Welfare

Exodus fa venticinque

Era il 25 marzo del 1984 quando prese il via il cammino di don Antonio Mazzi. «Ma niente celebrazioni, questo compleanno è uno stimolo a migliorare le nostre attività»

di Antonietta Nembri

Il Cenacolo di Leonardo: è questo il simbolo scelto da don Antonio Mazzi per spegnere simbolicamente le 25 candeline del compleanno della Fondazione Exodus. Era il 25 marzo del 1984 quando al Parco Lambro di Milano prese il via il cammino di don Mazzi per liberare i giovani dalla schiavitù della tossicodipendenza. A venticinque anni di distanza, nello stesso giorno, parte una nuova carovana, questa volta composta dai ragazzi e dai giovani che la Comunità ha sottratto alla dipendenza. Girerà per tutta Europa, in sella alle Mountain Bike donate a don Antonio da Ernesto Colnago, per portare in giro il messaggio positivo di una ritrovata vitalità.


Il primo gesto, oggi alle 11, è la celebrazione di una messa al Santuario di Santa Maria delle Grazie di Milano, la chiesa che ospita appunto l’Ultima Cena un’opera che sta molto a cuore a don Mazzi e alla sua comunità. «Non abbiamo voluto fare una festa perché volevo fosse una convocazione per gli amici» spiega don Antonio Mazzi che svela l’obiettivo di questo anno anniversario: «Cercheremo di migliorare tutte le nostre attività puntando soprattutto sugli adolescenti con il progetto “Sballo e cocaina” e potenzieremo l’Università della famiglia e le nostre attività come la musica e il teatro». Insomma, sintetizza il sacerdote «vogliamo celebrare poco e approfittare di questo anniversario per far fare un salto di qualità alla nostra azione».

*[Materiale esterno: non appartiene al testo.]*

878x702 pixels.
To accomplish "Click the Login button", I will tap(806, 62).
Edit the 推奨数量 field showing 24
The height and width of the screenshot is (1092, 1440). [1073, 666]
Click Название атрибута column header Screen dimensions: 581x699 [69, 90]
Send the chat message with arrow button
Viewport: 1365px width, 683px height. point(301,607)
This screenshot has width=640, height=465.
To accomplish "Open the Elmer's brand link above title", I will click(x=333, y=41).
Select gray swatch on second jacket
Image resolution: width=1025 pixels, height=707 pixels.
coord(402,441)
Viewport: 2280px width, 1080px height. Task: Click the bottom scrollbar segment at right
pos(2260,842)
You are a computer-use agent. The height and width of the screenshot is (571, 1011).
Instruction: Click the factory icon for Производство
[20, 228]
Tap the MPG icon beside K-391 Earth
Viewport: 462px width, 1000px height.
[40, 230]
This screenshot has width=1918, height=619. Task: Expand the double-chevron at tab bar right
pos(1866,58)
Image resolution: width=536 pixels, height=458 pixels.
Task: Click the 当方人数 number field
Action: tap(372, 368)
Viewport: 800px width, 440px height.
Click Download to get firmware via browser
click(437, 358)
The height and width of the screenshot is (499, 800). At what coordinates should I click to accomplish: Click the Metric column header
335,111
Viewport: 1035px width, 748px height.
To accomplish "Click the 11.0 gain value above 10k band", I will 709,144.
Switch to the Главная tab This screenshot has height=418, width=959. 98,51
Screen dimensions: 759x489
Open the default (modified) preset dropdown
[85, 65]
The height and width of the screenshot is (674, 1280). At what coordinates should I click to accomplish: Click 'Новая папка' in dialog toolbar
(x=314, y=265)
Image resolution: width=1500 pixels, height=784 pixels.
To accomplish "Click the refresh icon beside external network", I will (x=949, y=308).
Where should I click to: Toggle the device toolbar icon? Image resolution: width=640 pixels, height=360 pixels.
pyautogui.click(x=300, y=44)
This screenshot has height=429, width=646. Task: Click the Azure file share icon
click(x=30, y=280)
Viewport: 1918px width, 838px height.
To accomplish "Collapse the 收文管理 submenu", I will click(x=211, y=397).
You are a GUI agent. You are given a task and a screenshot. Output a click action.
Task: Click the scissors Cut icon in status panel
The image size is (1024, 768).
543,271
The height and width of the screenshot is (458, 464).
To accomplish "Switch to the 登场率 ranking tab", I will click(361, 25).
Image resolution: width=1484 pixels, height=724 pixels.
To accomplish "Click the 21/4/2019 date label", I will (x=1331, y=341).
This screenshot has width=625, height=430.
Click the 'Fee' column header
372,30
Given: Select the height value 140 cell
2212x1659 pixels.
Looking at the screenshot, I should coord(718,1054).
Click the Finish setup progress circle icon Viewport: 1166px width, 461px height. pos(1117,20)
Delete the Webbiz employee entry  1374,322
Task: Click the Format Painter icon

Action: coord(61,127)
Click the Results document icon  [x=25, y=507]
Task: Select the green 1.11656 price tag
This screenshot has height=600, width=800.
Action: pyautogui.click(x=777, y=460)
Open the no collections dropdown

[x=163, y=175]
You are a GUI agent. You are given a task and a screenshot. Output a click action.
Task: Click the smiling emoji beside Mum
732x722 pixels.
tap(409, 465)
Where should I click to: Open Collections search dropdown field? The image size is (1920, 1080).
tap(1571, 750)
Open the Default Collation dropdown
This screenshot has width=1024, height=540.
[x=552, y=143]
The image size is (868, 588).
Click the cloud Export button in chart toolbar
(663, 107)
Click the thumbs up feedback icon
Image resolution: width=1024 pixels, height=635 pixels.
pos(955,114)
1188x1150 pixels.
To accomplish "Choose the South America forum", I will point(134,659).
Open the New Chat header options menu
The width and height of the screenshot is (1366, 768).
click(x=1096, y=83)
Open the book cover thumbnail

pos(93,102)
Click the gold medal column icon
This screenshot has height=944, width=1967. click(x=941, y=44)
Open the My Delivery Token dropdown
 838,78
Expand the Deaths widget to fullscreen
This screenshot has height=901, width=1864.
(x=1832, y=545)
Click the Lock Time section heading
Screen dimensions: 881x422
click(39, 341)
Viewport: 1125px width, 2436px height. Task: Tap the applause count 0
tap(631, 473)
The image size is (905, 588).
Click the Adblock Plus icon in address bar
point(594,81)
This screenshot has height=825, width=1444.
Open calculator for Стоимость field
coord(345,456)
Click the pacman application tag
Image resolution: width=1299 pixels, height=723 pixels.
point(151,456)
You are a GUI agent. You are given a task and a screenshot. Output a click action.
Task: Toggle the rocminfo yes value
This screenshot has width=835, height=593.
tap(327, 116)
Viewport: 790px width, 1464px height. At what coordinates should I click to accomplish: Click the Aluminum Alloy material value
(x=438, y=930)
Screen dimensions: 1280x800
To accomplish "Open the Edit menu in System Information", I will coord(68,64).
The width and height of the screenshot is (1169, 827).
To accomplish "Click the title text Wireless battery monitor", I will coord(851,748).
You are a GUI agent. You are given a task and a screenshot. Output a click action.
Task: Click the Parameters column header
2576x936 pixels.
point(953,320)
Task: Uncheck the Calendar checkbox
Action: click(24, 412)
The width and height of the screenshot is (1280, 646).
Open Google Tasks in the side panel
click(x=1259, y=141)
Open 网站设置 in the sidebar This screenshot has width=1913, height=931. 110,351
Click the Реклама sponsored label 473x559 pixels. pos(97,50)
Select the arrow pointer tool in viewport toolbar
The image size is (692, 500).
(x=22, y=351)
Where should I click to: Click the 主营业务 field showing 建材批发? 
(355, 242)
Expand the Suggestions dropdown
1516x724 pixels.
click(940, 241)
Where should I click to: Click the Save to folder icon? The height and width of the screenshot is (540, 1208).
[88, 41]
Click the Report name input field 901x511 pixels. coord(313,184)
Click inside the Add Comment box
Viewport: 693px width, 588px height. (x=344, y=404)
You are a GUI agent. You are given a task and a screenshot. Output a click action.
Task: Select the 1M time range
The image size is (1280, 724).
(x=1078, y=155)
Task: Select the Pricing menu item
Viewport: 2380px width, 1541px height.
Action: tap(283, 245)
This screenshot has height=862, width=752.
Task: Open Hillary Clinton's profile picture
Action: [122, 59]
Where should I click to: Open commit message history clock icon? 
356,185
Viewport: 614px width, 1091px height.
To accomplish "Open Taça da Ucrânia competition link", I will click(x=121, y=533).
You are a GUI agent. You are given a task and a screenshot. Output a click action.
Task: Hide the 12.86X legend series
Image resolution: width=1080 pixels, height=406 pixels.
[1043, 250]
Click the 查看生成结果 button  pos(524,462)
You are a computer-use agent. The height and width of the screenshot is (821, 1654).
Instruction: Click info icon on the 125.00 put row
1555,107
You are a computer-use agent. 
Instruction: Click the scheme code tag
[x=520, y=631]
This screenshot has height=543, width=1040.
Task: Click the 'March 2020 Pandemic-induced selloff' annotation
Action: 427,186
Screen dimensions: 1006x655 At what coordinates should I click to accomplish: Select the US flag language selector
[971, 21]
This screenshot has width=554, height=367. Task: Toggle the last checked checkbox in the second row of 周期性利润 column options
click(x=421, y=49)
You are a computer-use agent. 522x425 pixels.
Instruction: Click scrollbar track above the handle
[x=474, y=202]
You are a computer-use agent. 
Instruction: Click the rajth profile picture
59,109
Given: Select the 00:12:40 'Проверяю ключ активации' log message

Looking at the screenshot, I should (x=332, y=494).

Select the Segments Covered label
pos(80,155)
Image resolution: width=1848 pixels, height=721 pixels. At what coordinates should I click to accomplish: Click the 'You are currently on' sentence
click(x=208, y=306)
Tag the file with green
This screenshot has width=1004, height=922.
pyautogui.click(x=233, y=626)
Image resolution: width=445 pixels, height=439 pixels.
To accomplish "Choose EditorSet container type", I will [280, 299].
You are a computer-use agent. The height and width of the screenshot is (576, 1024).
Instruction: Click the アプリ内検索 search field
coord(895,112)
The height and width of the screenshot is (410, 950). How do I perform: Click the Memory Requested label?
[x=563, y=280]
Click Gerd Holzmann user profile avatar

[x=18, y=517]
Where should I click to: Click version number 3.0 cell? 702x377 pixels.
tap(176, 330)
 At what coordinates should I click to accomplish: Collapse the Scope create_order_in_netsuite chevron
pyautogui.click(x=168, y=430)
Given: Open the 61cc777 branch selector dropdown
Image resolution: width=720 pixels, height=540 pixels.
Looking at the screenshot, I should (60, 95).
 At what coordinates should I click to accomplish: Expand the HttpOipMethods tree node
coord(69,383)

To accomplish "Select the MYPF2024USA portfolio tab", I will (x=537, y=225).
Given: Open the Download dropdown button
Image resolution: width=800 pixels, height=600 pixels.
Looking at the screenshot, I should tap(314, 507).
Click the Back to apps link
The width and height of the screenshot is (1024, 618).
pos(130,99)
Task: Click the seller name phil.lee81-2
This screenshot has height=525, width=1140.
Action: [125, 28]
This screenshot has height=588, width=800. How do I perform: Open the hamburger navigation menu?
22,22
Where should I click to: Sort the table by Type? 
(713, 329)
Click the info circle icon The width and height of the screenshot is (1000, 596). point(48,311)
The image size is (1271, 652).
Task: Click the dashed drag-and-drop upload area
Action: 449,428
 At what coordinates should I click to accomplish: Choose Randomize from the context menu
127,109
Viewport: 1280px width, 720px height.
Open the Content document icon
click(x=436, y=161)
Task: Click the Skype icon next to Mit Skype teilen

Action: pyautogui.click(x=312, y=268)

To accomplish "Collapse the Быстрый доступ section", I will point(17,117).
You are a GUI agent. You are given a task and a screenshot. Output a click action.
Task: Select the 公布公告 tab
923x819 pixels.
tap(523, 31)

Un salto di qualità che è imposto da come è cambiata la scietà. «La nostra prima partenza era per liberare i giovani del Parco Lambro dall’eroina. Oggi dobbiamo liberare i ragazzi dai capricci» ricorda. «Allora la droga era disgrazia e disagio, oggi per i ragazzi la cocaina è un divertimento. Non c’è più il complesso di colpa o il disagio che il tossicodipendente viveva. I giovani adesso con il sorriso più serafico fumano spinelli durante la settimana è il sabato serata tirano cocaina». Cambia il consumo e la tipologia dei tossicodipendenti. «È una situazione completamente diversa che va riletta ex novo» osserva don Mazzi. «Quindi il mio impegno è nel preparare nuovi operatori che curino più l’educazione della terapia. Venticinque anni fa la tossicodipendenza era vissuta come se fosse una malattia, era un segnale di irregolarità, mentre adesso abbiamo a che fare con ragazzi capricciosi che vivono in famiglie fragili, figli di una società senza regole». Gli operatori delle comunità devono diventare educatori «i giovani esigono dei testimoni forti, degli educatori che siano significativi per la loro vita e questo occorre molto  impegno perché occorre saper testimoniare e i ragazzi devono vedere e vivere qualcosa di diverso».